Die Agrar-Hilfe für die einzelnen EU-Staaten soll künftig gerechter verteilt werden. Hier: Maisernte bei Tarmstedt (Kreis Rotenburg-Wümme)
Da müssen Deutschland, Frankreich, die Niederlande etwas abgeben - und so sagt der holländische Landwirtschaftsminister Henk Bleker, es müsse fair zugehen: "Es gehe schon in Ordnung, dass zum Beispiel die polnischen Bauern mehr bekommen, aber nur, wenn die Abzüge bei den Ländern im Norden und Westen der EU ausgewogen sind."
Viel Kritik am geplanten "Greening"
Bleker lässt erkennen, dass er die Pläne von Kommissar Ciolos eher als Reförmchen denn als großen Wurf ansieht.
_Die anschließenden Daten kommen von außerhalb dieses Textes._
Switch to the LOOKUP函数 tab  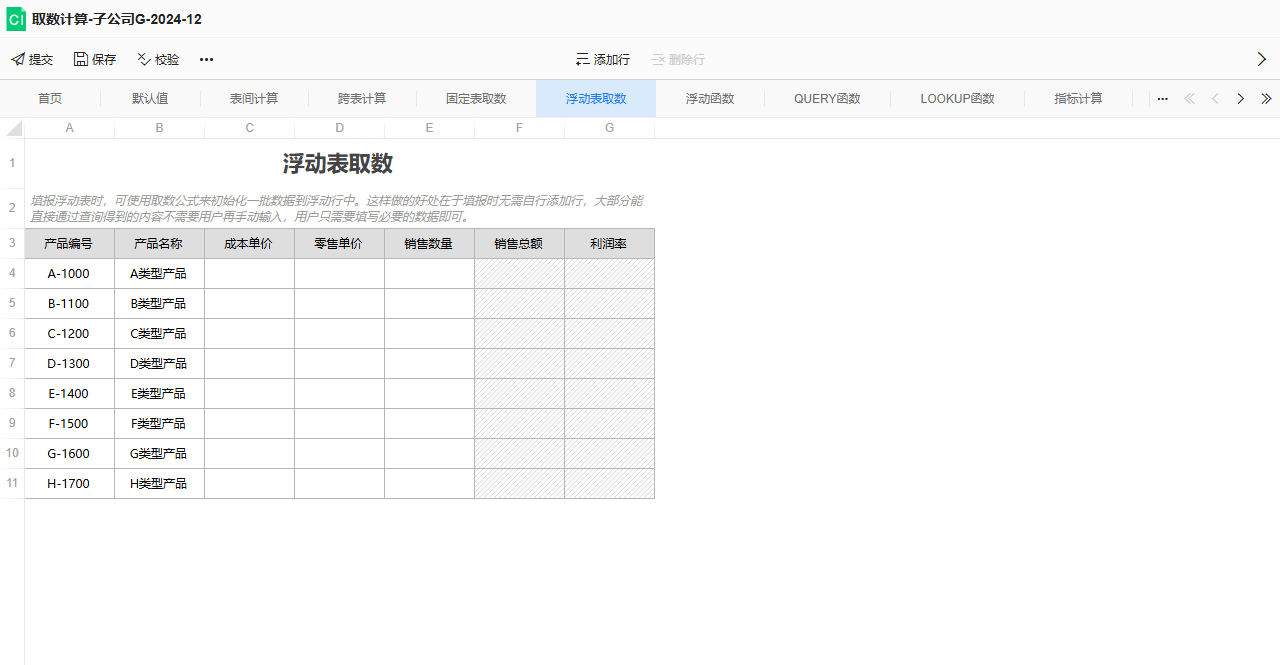tap(956, 98)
Ein Kritikpunkt, und zwar bei vielen EU-Staaten, betrifft das "Greening", das die Agrarpolitik ökologischer machen soll. Der polnische Agrarminister Marek Sawicki sieht auf die Bauern mehr Bürokratie zukommen und sagt: "Wir würden das 'Greening' in Europa schneller bekommen, wenn man die Bauern motiviert und nicht wenn man sie zu etwas zwingt."
EU-Kommissar Ciolos stellt sich das "Greening" so vor: Etwa ein Drittel der direkten Zahlungen an die Bauern soll davon abhängig werden, ob diese etwas für die Umwelt tun. Ein Systemwechsel: Solche an Leistungen gekoppelten Zahlungen gab es bisher aus einem anderen Topf, der so genannten zweiten Säule.
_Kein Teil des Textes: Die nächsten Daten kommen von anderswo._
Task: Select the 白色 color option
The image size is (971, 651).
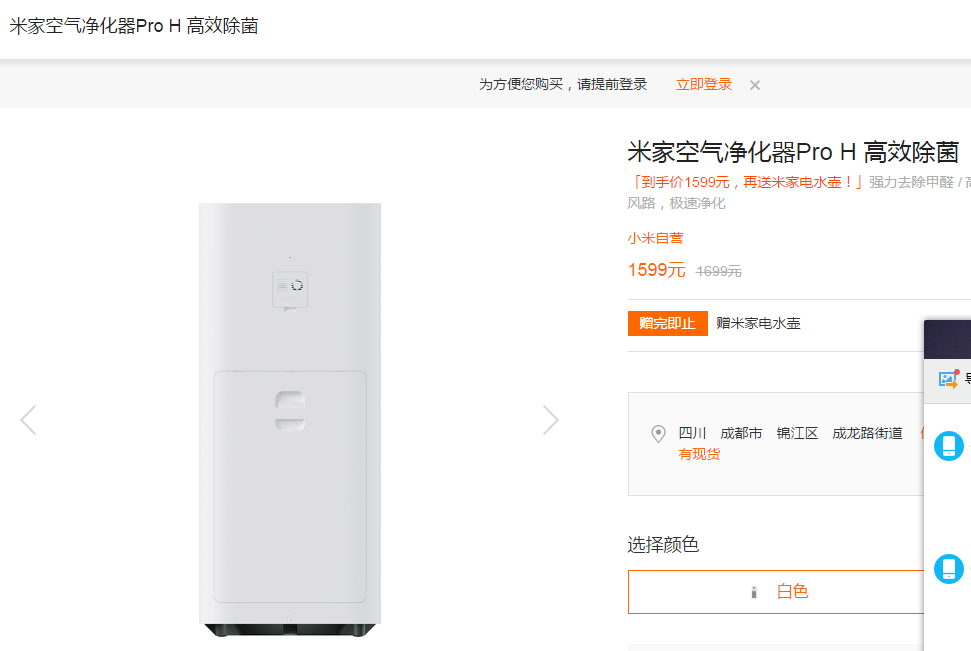Action: (792, 592)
Deutschland stört Bürokratieaufwand
Deutschland war anfangs komplett gegen diese Idee der Umweltauflagen, inzwischen heißt es: Ja, aber. Eine Haltung, die zunächst von Robert Kloos, dem Staatssekretär im Bundeslandwirtschaftsministerium beim Treffen in Breslau vertreten wurde.
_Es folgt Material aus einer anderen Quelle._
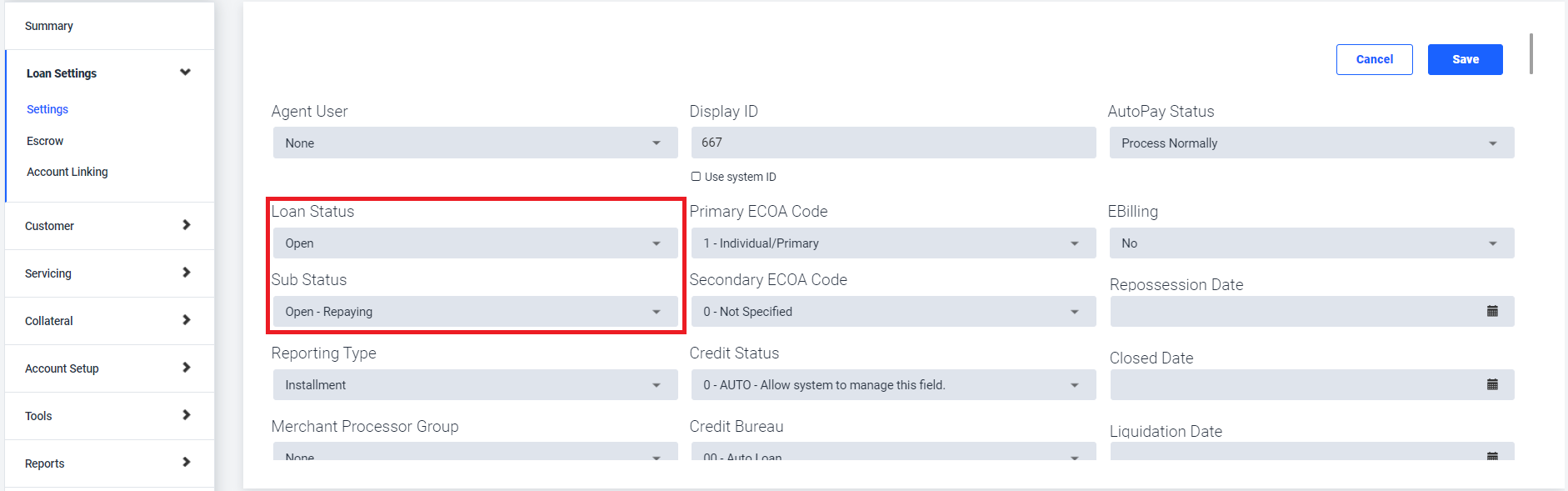Open the Repossession Date calendar icon
1568x491 pixels.
coord(1492,311)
Ressortchefin Ilse Aigner stieß erst spät am Abend dazu. Kloos sagte: "'Greening' ja, man kann über viele Maßnahmen reden, aber wir haben immer gesagt: Es muss auch umsetzbar und einfach sein." Und das, so Kloos weiter, sei mit den Kommissionsplänen nicht zu erwarten, da werde es eher in Richtung mehr Verwaltungsaufwand gehen.
Genau wie beim Thema "Capping" - dem Vorschlag, die Höhe der Direktzahlungen zu deckeln - wohl bei 300.000 Euro, nach Abzug der Lohnkosten. Das würde Großbetriebe treffen, wie sie etwa in Ostdeutschland weit verbreitet sind, wobei die Kommission vorschlägt, den Faktor Arbeit einzubeziehen. Wer mehr Mitarbeiter hat, also Stellen schafft, hätte damit bessere Karten. Zu kompliziert sagt Staatssekretär Kloos: "Da bleibt unsere Position, dass wir es für überzogen und bürokratisch halten, die einzelnen Einkommen und Arbeitskräfte in den Betrieben zu hinterfragen. Dafür wird ein riesiger Verwaltungsapparat nötig sein und deswegen lehnen wir das ab."
Es zeichnen sich also zähe Verhandlungen ab. Umso mehr, weil nach der EU-Reform von Lissabon neben Kommission und den 27 Mitgliedstaaten neuerdings noch jemand mitentscheidet: das Europaparlament.